*The task:* Keep only those lines of the records that include the string "Link".

*Supplied entries:*
# # # # # # #

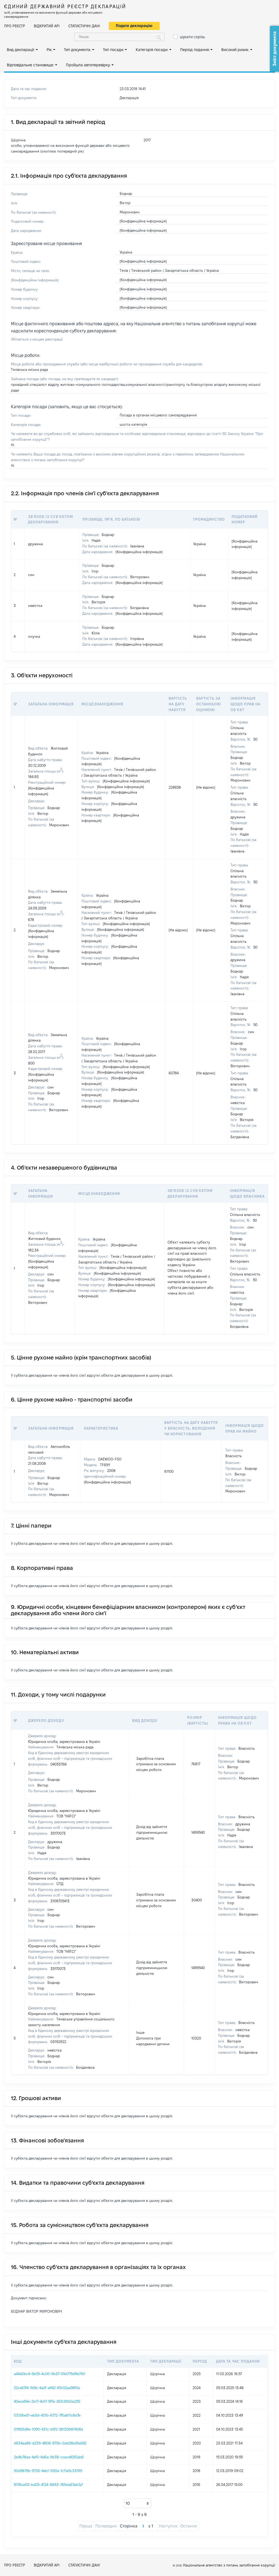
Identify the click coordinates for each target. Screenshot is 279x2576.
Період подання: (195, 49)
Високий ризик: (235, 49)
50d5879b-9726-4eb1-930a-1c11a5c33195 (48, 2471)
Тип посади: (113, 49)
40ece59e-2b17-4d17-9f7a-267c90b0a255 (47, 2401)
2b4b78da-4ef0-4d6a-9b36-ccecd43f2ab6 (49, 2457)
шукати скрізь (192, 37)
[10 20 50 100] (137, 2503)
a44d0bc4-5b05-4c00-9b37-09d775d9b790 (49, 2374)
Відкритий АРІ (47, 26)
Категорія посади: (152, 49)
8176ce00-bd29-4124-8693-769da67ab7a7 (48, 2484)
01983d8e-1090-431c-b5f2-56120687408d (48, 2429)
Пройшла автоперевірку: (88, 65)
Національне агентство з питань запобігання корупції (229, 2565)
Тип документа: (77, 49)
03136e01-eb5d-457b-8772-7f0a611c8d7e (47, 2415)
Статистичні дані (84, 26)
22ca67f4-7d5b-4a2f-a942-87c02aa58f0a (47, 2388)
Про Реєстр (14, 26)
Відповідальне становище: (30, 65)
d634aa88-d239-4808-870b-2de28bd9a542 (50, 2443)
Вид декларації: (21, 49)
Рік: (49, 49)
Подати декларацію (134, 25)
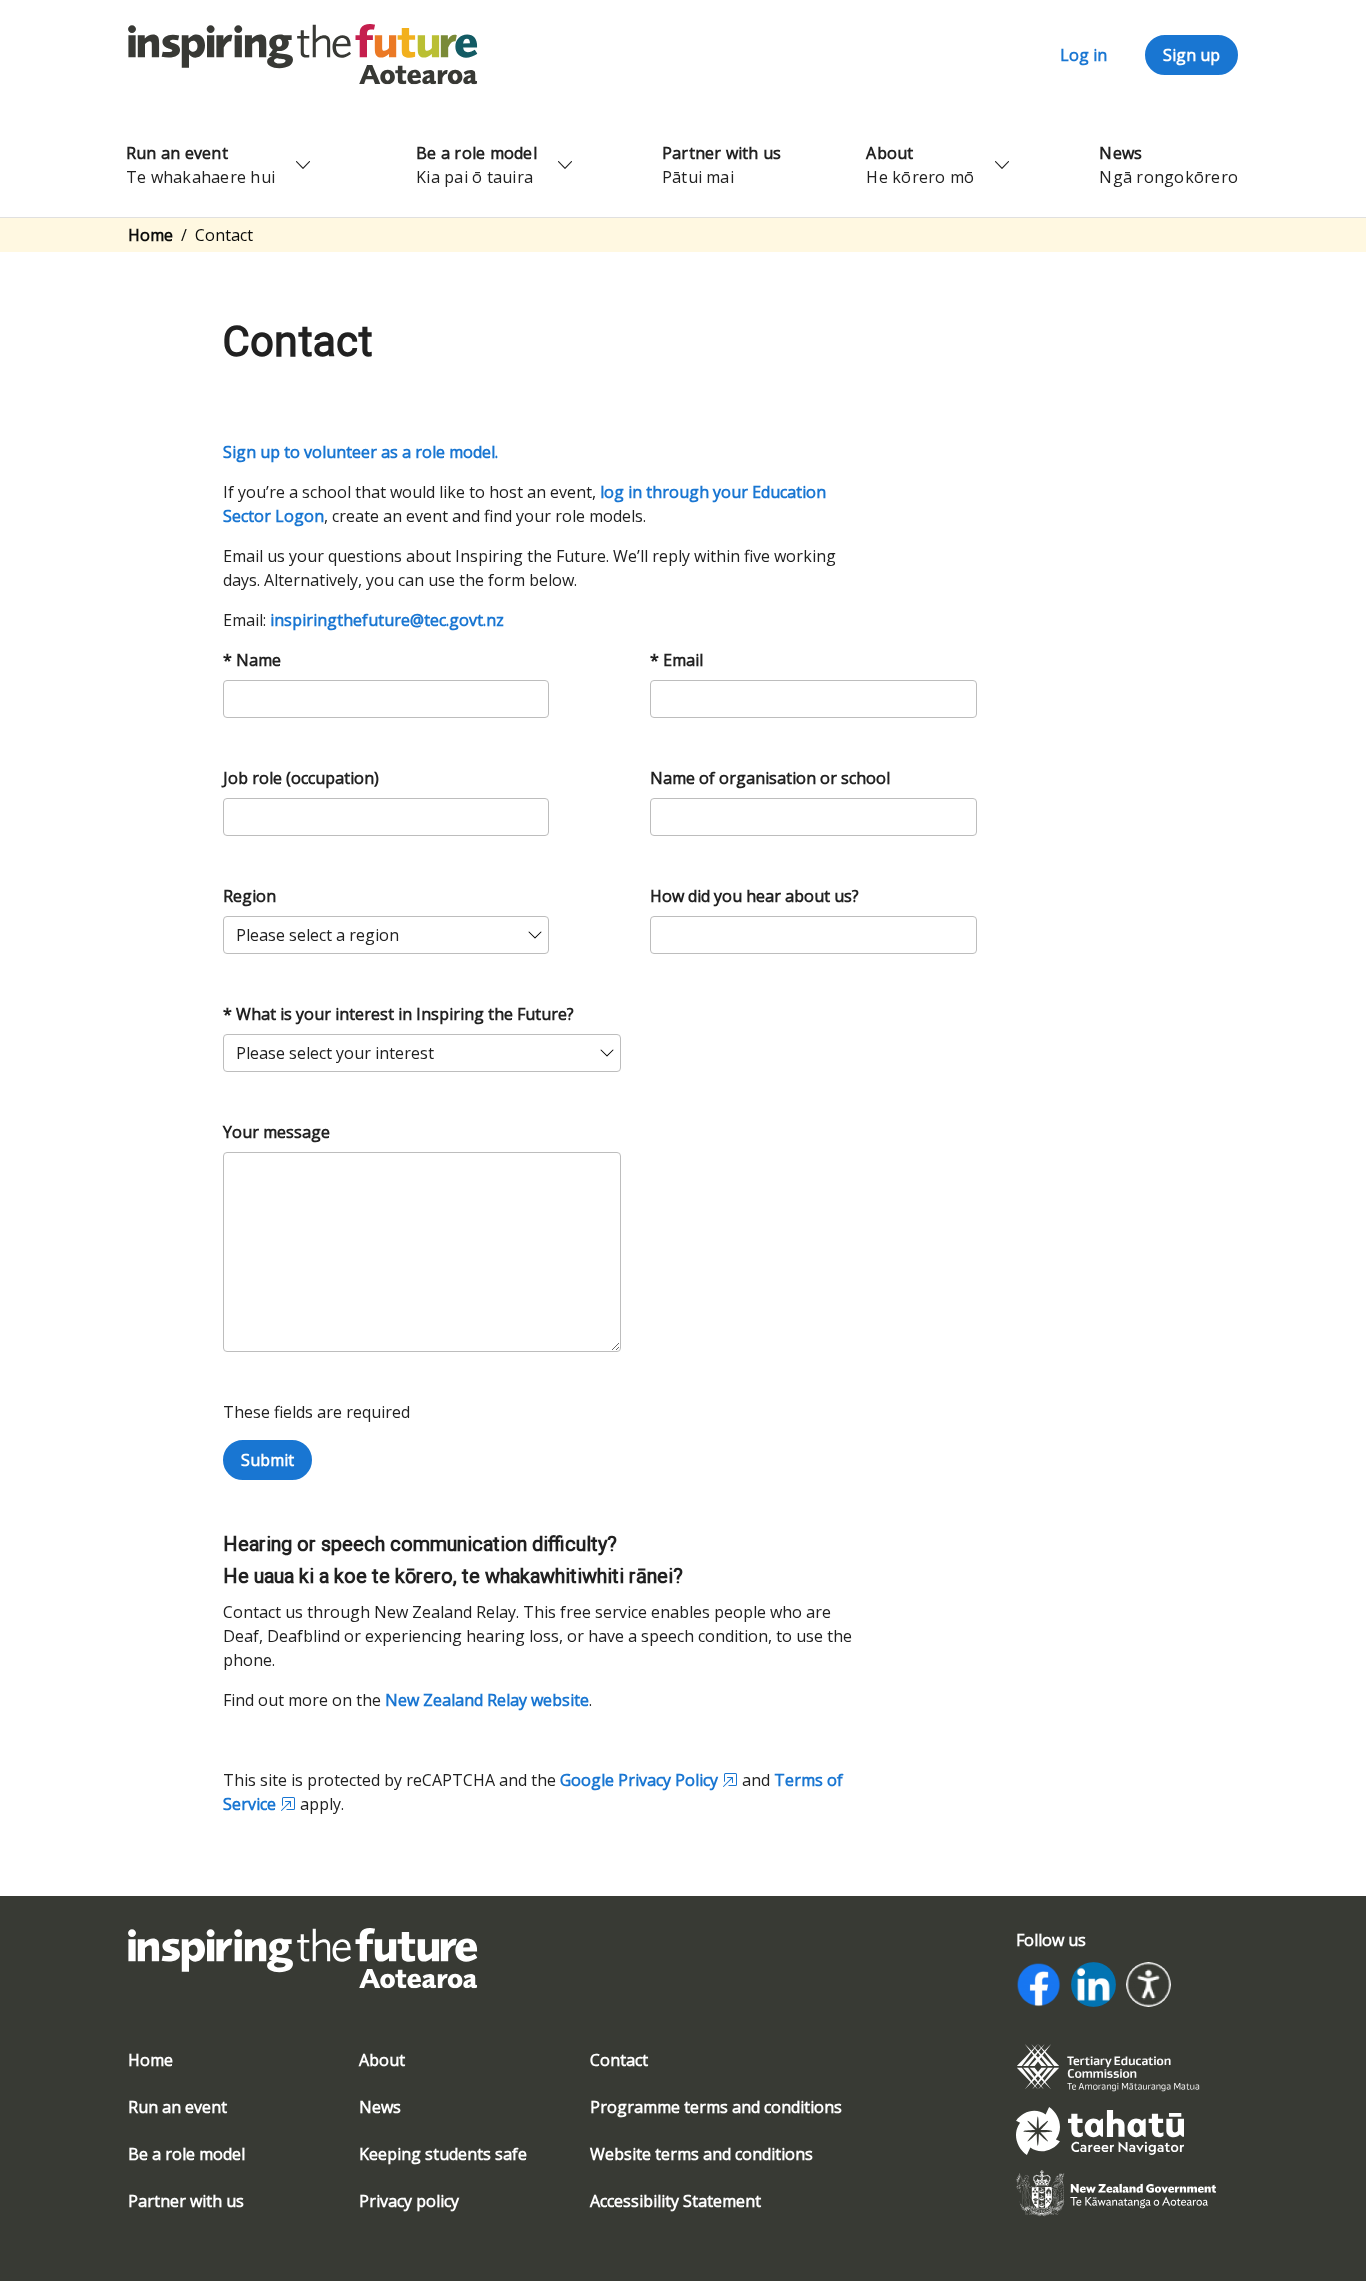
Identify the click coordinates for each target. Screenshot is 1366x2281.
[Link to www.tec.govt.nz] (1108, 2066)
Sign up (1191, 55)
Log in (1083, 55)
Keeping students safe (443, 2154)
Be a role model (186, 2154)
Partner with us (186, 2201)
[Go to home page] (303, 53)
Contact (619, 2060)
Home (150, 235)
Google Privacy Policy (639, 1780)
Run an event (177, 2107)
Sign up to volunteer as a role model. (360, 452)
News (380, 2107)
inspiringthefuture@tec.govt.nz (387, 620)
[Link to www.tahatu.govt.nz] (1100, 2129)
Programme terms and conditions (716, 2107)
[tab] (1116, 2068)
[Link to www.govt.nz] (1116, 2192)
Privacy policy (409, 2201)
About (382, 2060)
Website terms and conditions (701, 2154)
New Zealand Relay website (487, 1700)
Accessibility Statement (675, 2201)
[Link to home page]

# # # # # # #

*Output of the exercise:*
[Link to www.tec.govt.nz] (1108, 2066)
[Link to www.tahatu.govt.nz] (1100, 2129)
[Link to www.govt.nz] (1116, 2192)
[Link to home page]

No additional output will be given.